FUNDO DE GARANTIA DE ALIMENTOS DEVIDOS A MENORES
ALIMENTOS DEVIDOS A MENORES
Sumário


O Tribunal não pode fixar uma prestação, a suportar pelo Fundo de Garantia de Alimentos Devidos a Menores, em montante superior ao da prestação de alimentos a que está vinculado o devedor originário
(Sumário elaborado pelo Relator)

Texto Integral


Acordam na 1ª Secção Cível do Tribunal da Relação de Évora

I - RELATÓRIO
AA suscitou o presente incidente de incumprimento das responsabilidades parentais, no segmento de pensão de alimentos, contra o progenitor BB, alegando, em síntese, que este não paga a pensão de alimentos fixada a favor da filha de ambos, CC, nascida a .../.../2018, que foi fixada na sentença proferida nos autos de regulação do exercício das responsabilidades parentais, a que este incidente se encontra apenso, no valor mensal de € 150,00, que o requerido não terá possibilidades de pagar por se encontrar desempregado.
Termina pedindo que «se efetuem as diligências necessárias à cobrança do devido nos termos previstos no art.º 41 do RGPTC e, caso tal não venha a ser possível que se fixe uma prestação substitutiva a pagar pelo Fundo de Garantia de Alimentos a Menores (…).»

Exercício escrito 1:
Responda com base no acórdão:
(a) Em que secção e em que tribunal foi proferido o acórdão?
(b) Qual é o valor mensal da pensão de alimentos fixada a favor da filha?
(c) Segundo a requerente, por que motivo o requerido não terá possibilidades de pagar?
Exercício escrito 2:
Reescreva o trecho do acórdão que começa nas palavras "O Tribunal não" e termina depois de "se encontrar desempregado.", trocando "pensão de alimentos" por "prestação alimentar".
Exercício escrito 3:
Escreva a continuação do acórdão sobre a prestação de alimentos a partir da última frase apresentada.

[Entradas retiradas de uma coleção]

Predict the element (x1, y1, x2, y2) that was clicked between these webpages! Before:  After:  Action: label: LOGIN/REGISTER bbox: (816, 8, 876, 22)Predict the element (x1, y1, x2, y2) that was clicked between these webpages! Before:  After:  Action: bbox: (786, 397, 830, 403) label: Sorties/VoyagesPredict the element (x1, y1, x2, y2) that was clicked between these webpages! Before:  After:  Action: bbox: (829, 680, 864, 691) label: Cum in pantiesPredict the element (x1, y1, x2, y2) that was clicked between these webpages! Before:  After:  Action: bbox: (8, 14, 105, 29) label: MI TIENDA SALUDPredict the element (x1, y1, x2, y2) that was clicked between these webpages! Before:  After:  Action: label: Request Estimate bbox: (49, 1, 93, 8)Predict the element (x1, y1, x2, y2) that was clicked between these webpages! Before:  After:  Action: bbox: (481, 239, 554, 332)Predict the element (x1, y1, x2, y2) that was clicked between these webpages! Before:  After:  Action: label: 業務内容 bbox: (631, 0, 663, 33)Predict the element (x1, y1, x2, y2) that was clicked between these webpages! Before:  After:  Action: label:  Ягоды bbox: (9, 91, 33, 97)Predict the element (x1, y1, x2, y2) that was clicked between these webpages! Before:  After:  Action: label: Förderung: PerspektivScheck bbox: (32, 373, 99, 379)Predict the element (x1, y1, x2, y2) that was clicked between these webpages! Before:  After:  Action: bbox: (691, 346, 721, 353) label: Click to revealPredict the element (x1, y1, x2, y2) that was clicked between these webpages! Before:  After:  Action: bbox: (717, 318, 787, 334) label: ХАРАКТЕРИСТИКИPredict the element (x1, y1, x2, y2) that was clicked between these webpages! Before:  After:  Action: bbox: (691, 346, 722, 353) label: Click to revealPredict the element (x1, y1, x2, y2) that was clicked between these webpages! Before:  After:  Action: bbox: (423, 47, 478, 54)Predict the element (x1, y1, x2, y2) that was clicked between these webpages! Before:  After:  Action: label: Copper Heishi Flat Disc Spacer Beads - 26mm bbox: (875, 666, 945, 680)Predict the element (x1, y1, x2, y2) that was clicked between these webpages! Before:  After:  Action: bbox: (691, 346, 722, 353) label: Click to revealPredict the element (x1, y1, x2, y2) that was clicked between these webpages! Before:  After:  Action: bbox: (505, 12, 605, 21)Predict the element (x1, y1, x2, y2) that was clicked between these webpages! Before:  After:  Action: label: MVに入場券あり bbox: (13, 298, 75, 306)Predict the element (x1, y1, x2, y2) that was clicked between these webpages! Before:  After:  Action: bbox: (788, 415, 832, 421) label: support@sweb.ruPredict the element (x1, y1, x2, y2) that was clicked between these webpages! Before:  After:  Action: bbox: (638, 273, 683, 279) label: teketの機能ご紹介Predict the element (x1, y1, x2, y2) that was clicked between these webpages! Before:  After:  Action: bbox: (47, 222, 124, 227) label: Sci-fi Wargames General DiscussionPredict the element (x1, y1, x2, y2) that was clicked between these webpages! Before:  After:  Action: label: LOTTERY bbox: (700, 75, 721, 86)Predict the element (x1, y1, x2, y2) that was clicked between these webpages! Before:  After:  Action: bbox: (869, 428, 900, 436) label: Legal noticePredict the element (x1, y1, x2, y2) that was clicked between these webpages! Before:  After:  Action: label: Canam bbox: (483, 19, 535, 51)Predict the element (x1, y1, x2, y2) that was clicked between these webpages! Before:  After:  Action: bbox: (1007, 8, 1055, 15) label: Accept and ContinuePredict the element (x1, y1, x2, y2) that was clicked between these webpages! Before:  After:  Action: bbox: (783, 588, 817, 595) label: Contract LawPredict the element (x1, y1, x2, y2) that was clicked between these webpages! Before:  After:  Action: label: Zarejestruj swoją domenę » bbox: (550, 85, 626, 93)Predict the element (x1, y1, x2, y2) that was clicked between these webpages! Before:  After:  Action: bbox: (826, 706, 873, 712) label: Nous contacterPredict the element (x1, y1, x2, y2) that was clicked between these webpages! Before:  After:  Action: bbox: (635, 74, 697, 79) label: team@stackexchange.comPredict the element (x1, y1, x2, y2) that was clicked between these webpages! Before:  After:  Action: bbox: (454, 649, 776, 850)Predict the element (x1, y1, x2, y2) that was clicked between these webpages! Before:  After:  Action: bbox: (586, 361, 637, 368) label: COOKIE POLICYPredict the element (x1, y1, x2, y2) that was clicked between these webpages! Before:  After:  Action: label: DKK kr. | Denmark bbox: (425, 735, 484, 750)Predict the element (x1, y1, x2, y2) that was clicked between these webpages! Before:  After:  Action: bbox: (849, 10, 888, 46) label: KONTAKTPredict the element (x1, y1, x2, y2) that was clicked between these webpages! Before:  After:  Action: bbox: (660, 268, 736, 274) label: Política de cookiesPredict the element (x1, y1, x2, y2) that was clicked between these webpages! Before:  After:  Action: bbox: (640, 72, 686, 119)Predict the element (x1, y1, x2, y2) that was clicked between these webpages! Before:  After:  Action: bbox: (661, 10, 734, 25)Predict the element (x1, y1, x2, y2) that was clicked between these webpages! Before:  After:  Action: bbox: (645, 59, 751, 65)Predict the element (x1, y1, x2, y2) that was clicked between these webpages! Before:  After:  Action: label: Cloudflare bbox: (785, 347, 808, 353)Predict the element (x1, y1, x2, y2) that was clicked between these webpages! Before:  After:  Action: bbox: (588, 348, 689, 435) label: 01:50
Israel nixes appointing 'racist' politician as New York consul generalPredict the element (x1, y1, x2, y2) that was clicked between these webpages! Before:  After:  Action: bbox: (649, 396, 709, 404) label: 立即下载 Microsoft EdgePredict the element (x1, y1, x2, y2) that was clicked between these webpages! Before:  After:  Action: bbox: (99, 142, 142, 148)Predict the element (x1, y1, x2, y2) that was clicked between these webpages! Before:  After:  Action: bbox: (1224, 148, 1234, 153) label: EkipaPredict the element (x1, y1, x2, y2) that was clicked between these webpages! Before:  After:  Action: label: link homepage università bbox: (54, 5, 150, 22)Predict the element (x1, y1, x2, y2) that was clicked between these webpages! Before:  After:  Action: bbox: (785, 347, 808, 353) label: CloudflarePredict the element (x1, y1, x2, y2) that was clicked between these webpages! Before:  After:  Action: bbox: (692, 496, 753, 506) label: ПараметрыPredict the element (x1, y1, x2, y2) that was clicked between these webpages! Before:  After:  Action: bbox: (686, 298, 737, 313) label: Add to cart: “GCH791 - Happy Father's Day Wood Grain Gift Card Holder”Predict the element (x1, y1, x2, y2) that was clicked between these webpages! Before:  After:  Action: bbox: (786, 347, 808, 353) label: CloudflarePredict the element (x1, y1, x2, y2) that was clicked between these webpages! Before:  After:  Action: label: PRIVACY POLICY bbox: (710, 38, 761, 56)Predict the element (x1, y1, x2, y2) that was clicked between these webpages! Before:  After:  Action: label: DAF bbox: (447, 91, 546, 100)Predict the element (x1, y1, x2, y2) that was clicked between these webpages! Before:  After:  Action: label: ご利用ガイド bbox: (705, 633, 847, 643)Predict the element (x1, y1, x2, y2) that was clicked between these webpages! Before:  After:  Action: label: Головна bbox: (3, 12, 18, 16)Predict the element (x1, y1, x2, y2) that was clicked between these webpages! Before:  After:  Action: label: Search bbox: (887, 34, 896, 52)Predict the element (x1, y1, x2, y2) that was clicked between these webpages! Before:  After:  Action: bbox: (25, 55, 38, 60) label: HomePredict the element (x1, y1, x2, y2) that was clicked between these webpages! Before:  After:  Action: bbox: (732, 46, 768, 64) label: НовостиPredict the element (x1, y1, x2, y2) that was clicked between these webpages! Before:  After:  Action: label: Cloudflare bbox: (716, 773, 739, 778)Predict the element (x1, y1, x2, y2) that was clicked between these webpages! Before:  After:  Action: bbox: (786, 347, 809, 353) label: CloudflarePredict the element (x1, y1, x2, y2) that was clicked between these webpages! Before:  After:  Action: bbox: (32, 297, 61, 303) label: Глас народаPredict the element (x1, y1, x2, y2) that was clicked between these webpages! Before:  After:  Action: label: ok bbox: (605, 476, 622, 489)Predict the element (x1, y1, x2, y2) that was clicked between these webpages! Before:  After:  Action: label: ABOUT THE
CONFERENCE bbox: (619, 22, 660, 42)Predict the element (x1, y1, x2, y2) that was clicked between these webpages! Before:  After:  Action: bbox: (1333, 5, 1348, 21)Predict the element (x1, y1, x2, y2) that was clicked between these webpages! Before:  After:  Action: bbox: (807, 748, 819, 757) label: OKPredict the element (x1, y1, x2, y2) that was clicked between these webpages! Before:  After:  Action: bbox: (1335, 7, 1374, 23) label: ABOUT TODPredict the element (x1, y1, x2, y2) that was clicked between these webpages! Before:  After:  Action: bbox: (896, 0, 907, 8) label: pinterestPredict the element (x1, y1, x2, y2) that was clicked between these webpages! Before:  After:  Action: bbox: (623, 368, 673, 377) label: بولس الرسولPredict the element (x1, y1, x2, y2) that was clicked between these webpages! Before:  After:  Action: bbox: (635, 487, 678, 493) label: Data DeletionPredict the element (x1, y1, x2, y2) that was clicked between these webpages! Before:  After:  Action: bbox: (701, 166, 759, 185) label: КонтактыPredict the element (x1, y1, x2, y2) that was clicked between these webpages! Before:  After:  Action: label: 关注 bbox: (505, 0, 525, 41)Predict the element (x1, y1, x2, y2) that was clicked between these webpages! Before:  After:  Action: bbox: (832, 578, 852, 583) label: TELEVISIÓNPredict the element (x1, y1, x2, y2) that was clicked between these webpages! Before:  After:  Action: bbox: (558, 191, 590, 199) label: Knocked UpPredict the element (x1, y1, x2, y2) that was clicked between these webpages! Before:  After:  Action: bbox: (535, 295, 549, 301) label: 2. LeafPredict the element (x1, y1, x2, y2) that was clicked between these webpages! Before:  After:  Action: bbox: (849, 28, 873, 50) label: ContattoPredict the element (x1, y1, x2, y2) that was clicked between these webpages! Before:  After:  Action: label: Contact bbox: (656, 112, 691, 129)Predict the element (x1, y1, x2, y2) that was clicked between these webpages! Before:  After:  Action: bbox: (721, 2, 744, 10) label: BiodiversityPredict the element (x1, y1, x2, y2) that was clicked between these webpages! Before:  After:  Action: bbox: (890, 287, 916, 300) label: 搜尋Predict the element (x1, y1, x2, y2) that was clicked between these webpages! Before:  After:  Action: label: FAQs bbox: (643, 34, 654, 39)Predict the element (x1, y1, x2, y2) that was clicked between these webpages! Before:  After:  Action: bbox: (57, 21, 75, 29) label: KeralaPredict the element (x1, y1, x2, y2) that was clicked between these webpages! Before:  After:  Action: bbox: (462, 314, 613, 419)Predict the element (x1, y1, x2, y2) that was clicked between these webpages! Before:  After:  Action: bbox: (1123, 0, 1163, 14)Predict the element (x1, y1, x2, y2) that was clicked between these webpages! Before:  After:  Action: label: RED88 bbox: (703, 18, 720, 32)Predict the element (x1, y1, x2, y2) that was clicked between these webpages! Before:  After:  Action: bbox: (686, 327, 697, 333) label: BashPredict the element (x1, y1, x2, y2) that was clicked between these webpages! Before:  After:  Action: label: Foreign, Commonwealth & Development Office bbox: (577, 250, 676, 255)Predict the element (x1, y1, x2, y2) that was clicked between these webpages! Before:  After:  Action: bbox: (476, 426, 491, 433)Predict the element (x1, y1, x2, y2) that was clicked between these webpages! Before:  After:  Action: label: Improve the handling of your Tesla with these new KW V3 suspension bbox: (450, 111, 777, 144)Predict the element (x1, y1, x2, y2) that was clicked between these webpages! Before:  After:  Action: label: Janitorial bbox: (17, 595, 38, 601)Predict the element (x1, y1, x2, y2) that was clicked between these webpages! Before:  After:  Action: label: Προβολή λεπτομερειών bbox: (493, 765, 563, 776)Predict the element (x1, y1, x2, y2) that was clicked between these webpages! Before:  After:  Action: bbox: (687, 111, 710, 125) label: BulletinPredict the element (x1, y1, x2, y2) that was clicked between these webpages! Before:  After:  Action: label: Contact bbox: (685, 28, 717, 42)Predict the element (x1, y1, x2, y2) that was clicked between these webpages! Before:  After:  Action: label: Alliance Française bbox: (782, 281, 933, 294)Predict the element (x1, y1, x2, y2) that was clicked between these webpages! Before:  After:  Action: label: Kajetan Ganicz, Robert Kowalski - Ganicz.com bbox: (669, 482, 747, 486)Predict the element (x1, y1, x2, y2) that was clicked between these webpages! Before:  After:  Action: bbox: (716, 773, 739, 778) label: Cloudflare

Resultado do exercício 1:
(a) Na 1ª Secção Cível do Tribunal da Relação de Évora.
(b) € 150,00.
(c) Por se encontrar desempregado.

Resultado do exercício 2:
O Tribunal não pode fixar uma prestação, a suportar pelo Fundo de Garantia de Alimentos Devidos a Menores, em montante superior ao da prestação de alimentos a que está vinculado o devedor originário
(Sumário elaborado pelo Relator)

Texto Integral


Acordam na 1ª Secção Cível do Tribunal da Relação de Évora

I - RELATÓRIO
AA suscitou o presente incidente de incumprimento das responsabilidades parentais, no segmento de prestação alimentar, contra o progenitor BB, alegando, em síntese, que este não paga a prestação alimentar fixada a favor da filha de ambos, CC, nascida a .../.../2018, que foi fixada na sentença proferida nos autos de regulação do exercício das responsabilidades parentais, a que este incidente se encontra apenso, no valor mensal de € 150,00, que o requerido não terá possibilidades de pagar por se encontrar desempregado.

Resultado do exercício 3:
Regularmente notificado, o requerido nada disse.
Foi então proferida decisão com o seguinte dispositivo:
«V. Em face do exposto, o Tribunal decide julgar o presente incidente procedente, por provado e, em consequência, decide:
- Declarar que o progenitor BB incumpriu o regime de responsabilidades parentais, no segmento de alimentos, relativamente à filha CC, no que respeita à pensão de alimentos a que ficou obrigado, com pagamento em prestações mensais, que em Janeiro de 2021, fruto das actualizações legais, se fixou no valor de 51,00 € e em Janeiro de 2022, em 52,00 € e estando empregado 101,00 € a partir de Janeiro 2021 e 102,00 €, em Janeiro de 2022.»
Tendo ainda constatado não ser viável a cobrança coerciva, nos termos do artigo 48º do RGPTC, mais decidiu o Tribunal a quo «[f]ixar alimentos a favor da menor CC, no valor mensal de 130 € (cento e trinta euros), a cargo do Fundo de Garantia dos Alimentos devidos a Menores».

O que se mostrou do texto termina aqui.